Interview with David Nile Chase – First Friday Poetry Open Mic at Dagny’s – November 3, 2023

David Nile Chase took us on a journey from the turbulent 1960s to the tumultuous 2020s as he recited his poems by heart.  Other Open Mic participants were Jill England, Carla Joy Martin, Suzanne Weller, Charla Anderson, Don Thompson and Heather Ponek.

Here is one of the poems David shared with us that evening:

The Great Divide

I’m driving down an endless highway shrouded by the darkness and the rain
Where the off ramps go to different places but the franchises are all the same
Where you’re more alone among strangers than you really are alone
Where people don’t know their neighbors and their friends on their phones
I search within the emptiness of the kind of humanity that I find
Where the society’s become a projection of the wasteland in our minds
Where imaginary rivers run in all directions across the great divide
And the people feel the pressure to identify with some sort of tribe
Where Wood sang about a land that belonged to you and me
While the powers that be are now decimating Mother Nature from sea to
shining sea
When our leaders seek a solution, they, they always come away chagrined
And just like it was a time before, the answer is still blowing in the wind

Q.  What inspired you to write this poem?  What is its backstory?

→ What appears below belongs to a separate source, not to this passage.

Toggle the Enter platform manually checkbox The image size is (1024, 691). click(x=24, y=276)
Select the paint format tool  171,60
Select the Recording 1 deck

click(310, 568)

A.  I love the song “Across the Great Divide” on Nancy Griffin’s wonderful album “Other Voices/Other Rooms,”and particularly the line, “Now I find myself on the mountainside where the rivers change in all directions across the great divide.”  The song is about the geographic Continental Divide, but the concept dovetails into the present-day great divide created due to the inequality of wealth in the United States which has led to a great divide in the standard of living, opportunity, and justice among people in this country.

Using that as a theme, I first thought up an opening couplet: “Driving down an endless highway”and ending in “the franchises are all the same.”  In the same spirit of the American genre as the song, I wanted to incorporate some well-known literary references to familiar folk songs.  Then I kind of “built” this poem line by line and managed to work in “This Land is Your Land,”” America the Beautiful,” and “Blowin’ in the Wind.”  It really came together much more seamlessly than most of my other poems.  That was a pleasant surprise.